Idyllic, yes; practical no. The shoreline was stony, the tide was rough, and flatland was (and still is) laced with jagged and uneven basalt deposits that hamper farming and crop production. It was a classic case that demonstrated how necessity became the mother of invention.
* * *
There is no need to suggest that the sled was invented in Madeira, but the Madeira sled was. When the fact that farms needed to be moved to high ground where the soil was richer and softer, the task of moving was eased by oxen pulling sleds.
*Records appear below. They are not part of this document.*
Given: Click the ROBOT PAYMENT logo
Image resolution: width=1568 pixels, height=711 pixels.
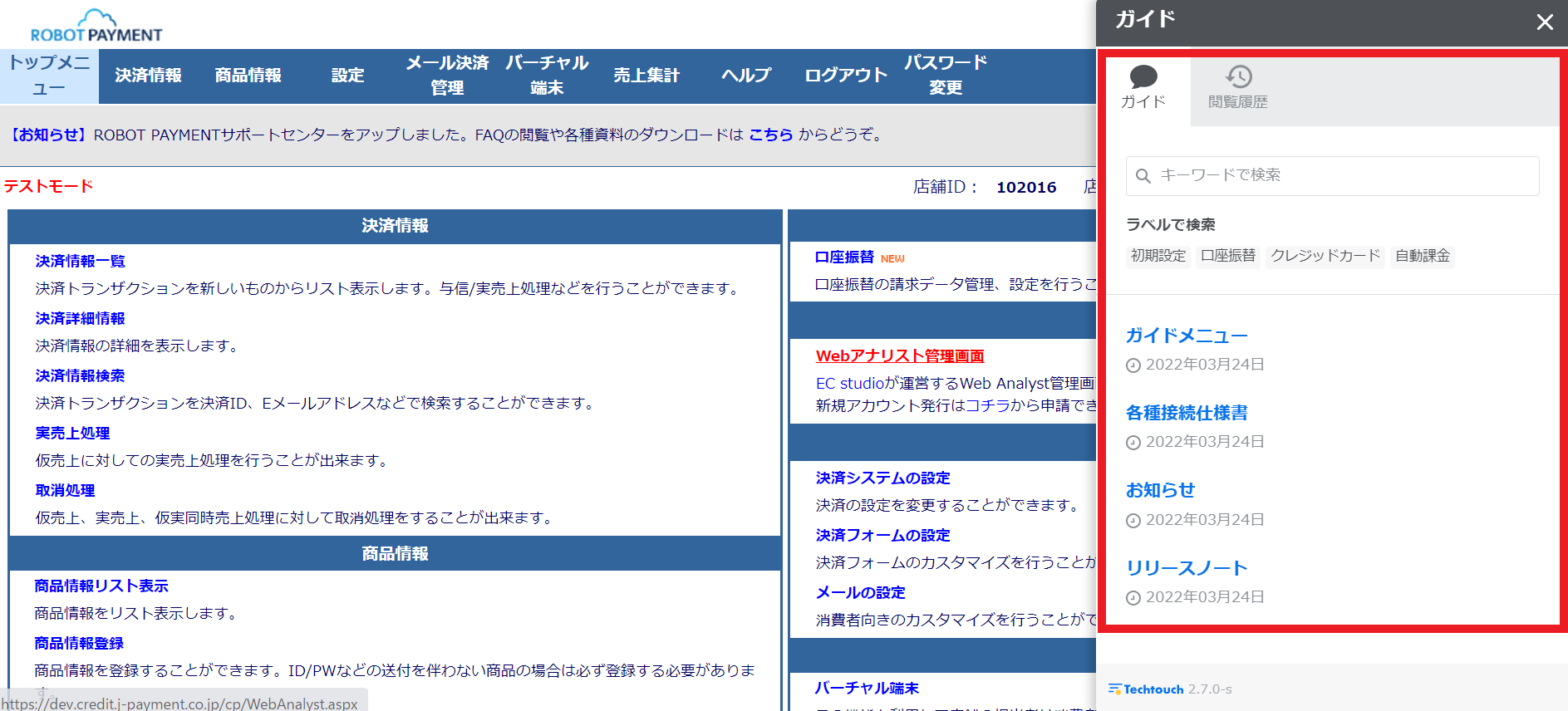Looking at the screenshot, I should pyautogui.click(x=96, y=27).
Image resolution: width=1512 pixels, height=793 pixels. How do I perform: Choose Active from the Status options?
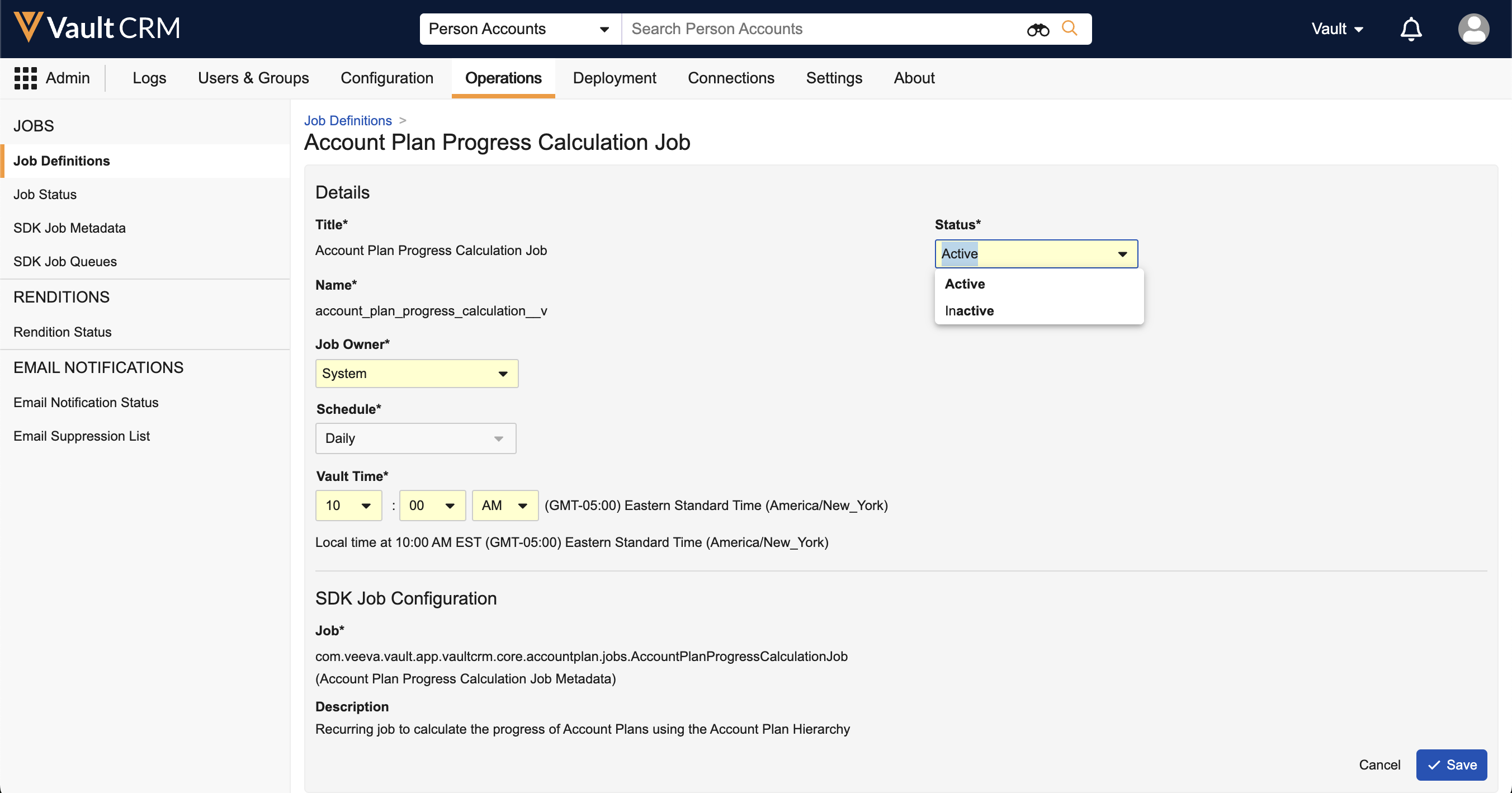[x=965, y=284]
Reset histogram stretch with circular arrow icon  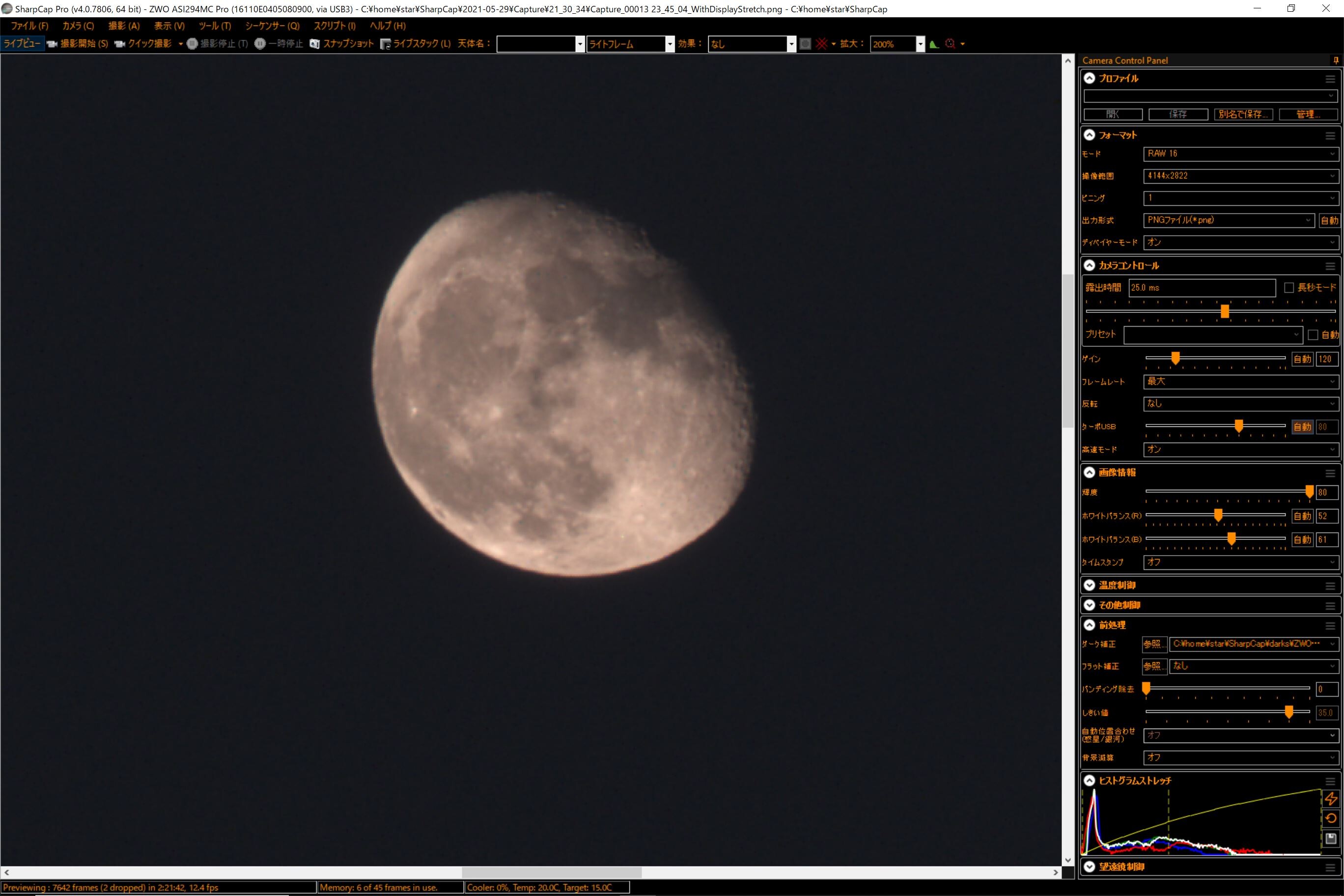[1331, 818]
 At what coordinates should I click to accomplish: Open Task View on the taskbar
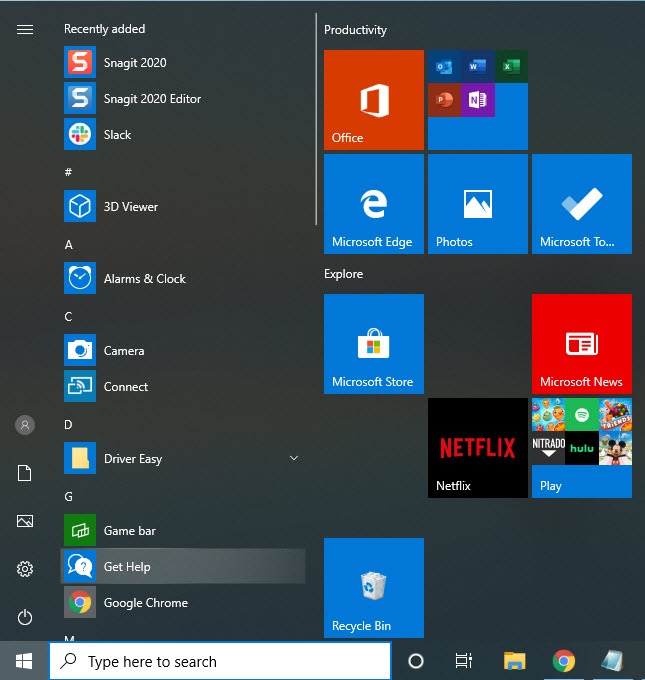[463, 661]
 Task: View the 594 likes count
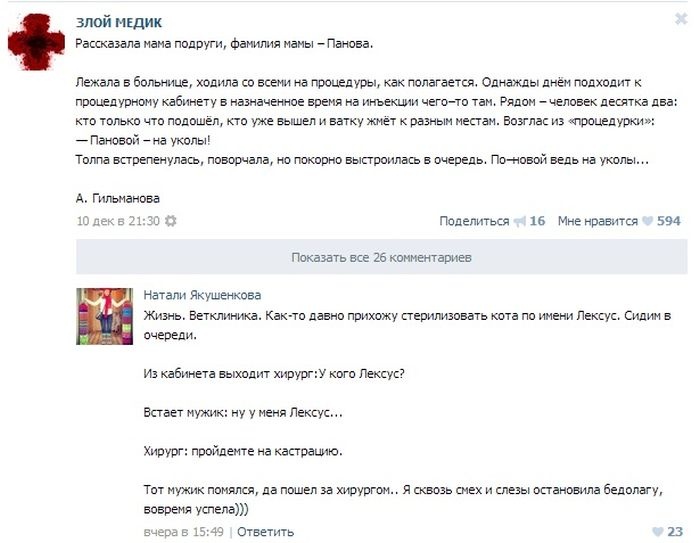(x=669, y=221)
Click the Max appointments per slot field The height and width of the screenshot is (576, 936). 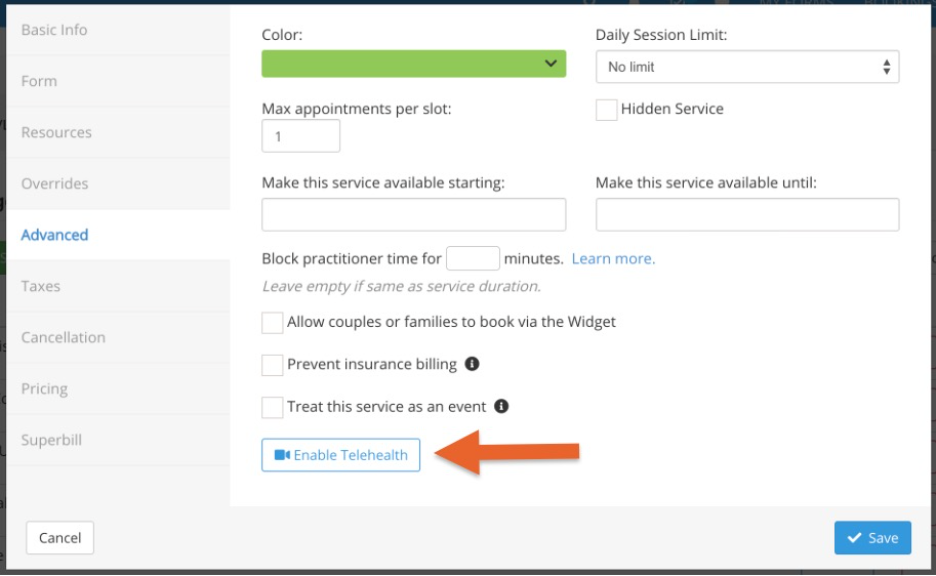tap(300, 135)
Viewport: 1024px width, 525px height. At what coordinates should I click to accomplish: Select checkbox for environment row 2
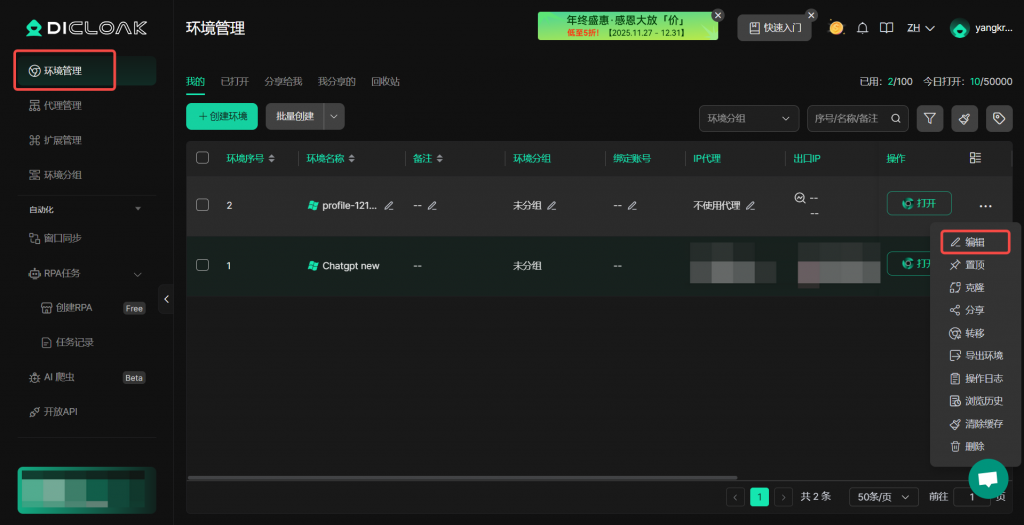pos(203,205)
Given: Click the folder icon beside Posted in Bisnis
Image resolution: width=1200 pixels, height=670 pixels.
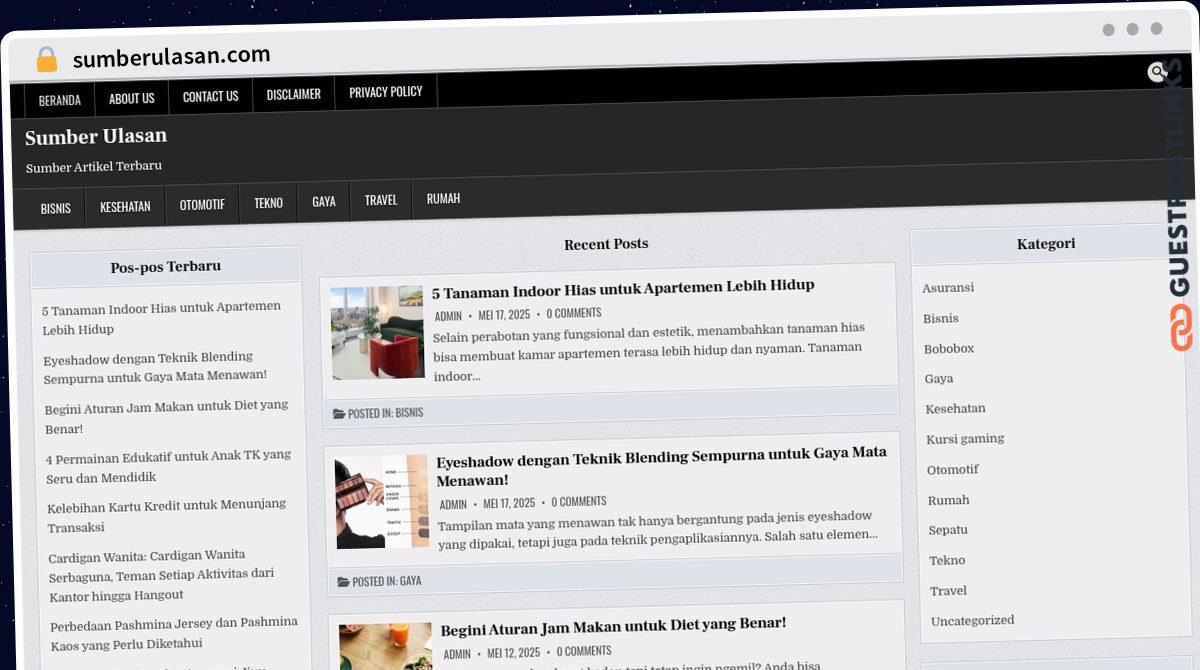Looking at the screenshot, I should (x=339, y=413).
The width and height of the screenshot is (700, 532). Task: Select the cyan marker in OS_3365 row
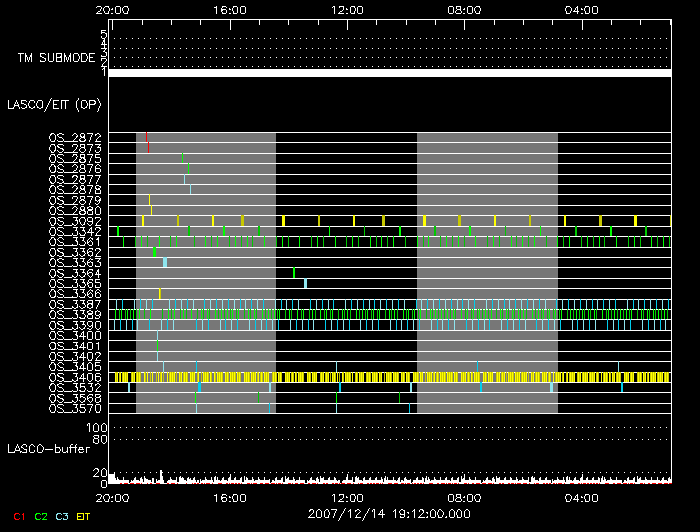click(305, 283)
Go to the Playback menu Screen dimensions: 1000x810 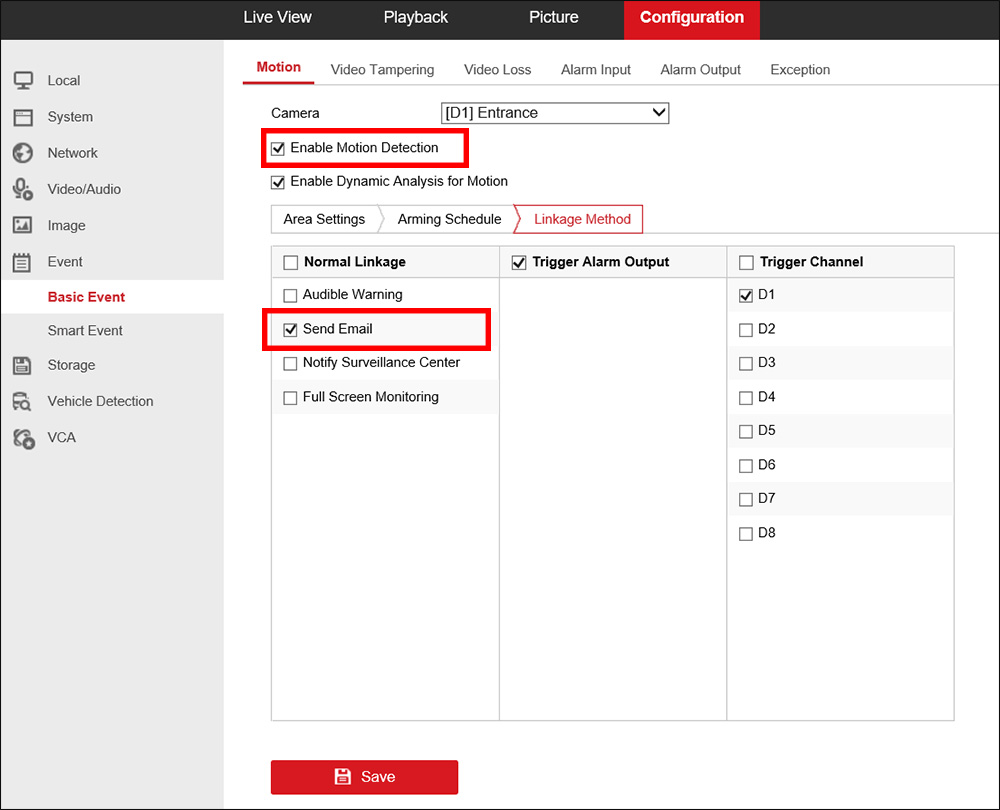416,17
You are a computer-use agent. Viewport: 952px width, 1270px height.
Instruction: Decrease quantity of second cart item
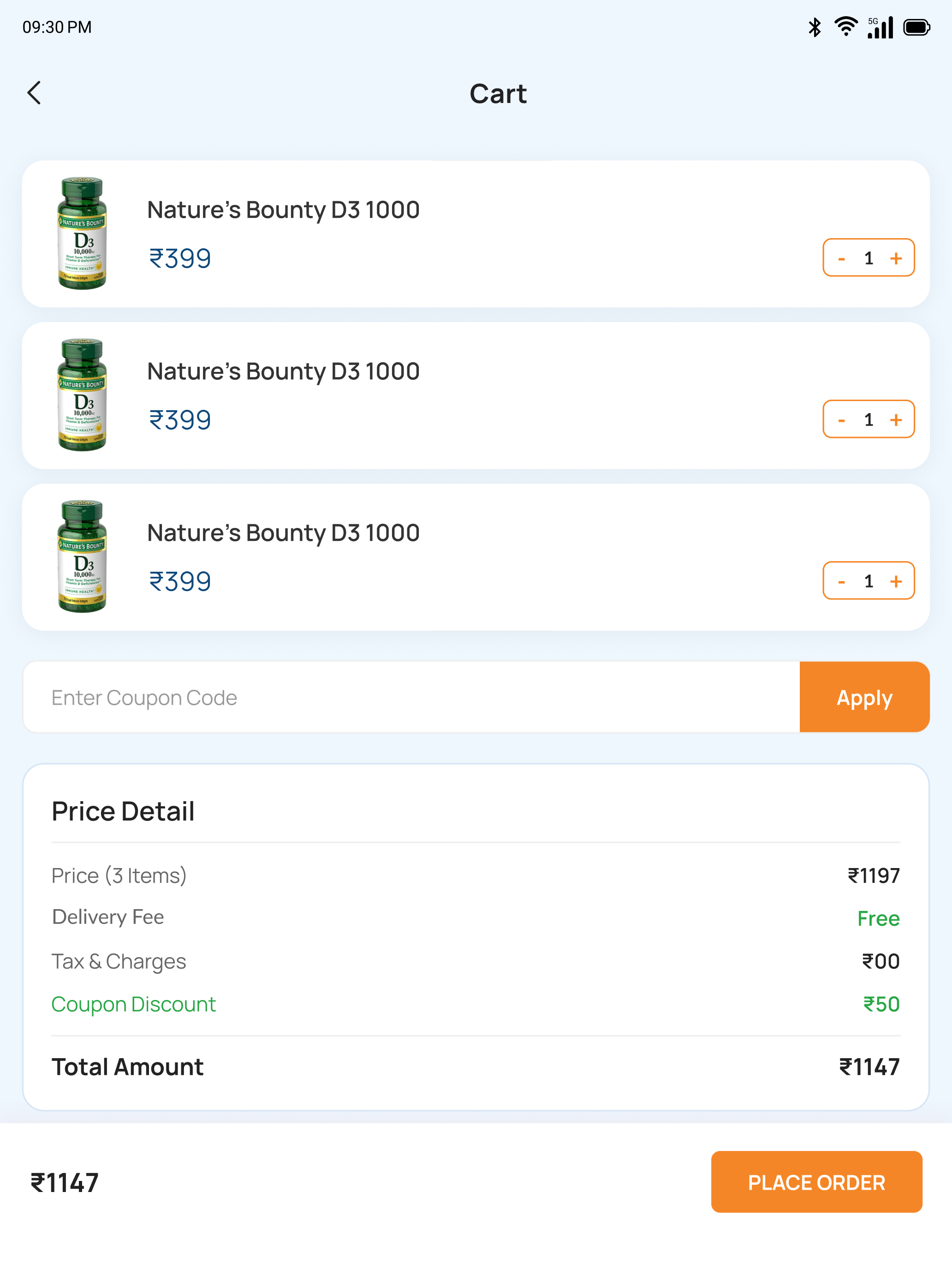click(841, 419)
And naturally when crops were harvested those same sleds were used to take produce to the markets.
For three centuries the people of this paradise used their sleds for very practical purposes. Then came the industrial age when so many practicalities became tourist inventions. (The industrial canals and longboats in England, Wales, and Scotland is another example of this phenomenon. Perhaps when the now hypothetical transfer of matter – teleportation – is perfected, people will drive cars on our Interstate Highways as an amusement.)
Like the fruit and vegetables before them, tourists would flock to the hillsides and jostle their way into a wicker sled with wooden runners to have an ox pull them down the dusty paths to the Funchal marketplaces. It didn’t take long for the agricultor (farmers) to realize that more money could be made amusing tourists a few hours per day than the sunrise to sunset strains of mountain farming. Today a ticket for such a ride ranges from 25 to 40 Euros. A sled ride is no longer pulled by an animal; the job has devolved to humans. Young men in white uniforms that include straw boater’s hats and heavy canvas shoes with a thick rubber sole. The rubber sole is meant to be the brakes for the sled.
* * *
Parenthetical to all this is any comments of Madeira would be incomplete without a mention of Madeiran leather goods. Visitors to Madeira have gone home for centuries with new leather business portfolios, report covers, saddles, rein and bridle components, tool handle covers, purses and wallets, belts, and shoes and boots. And lately, leather balls and baseball gloves, pistol holsters, arrow quivers, and satchels and backpacks.
A Madeira adventure may not be in everyone’s future, but thanks to online sites such as YouTube you can spend a few hours on Madeira without spending a single Euro. Madeira is a destination where you may visit the ancient yet never leave the ultramodern – for example when you drive away from the airport, the exit ramp to the road to Funchal travels under the runway on which your flight just landed. YouTube also provides guided tours, video adventures along the shorelines, the botanical gardens, and into the mountains. Best of all there is a video of a sled ride.
Wow, enjoyed reading and learning here also. Thanks so much.
Happy Birthday to Hal since I’m getting a present I want to get back to Facebook and send wishes his way, too.
Although Madeira is Portuguese territory, it has issued its own postage stamps, and a picture of a sled is featured on one of the four pictorials that make up a 1984 set devoted to “Traditional Transport”.
Now i almost feel as though I’ve been to Madeira it was so well described and with beautiful cards ! Thanks !
I have collected antique postcards seen the last 30 years. I will post as soon as I have a free time.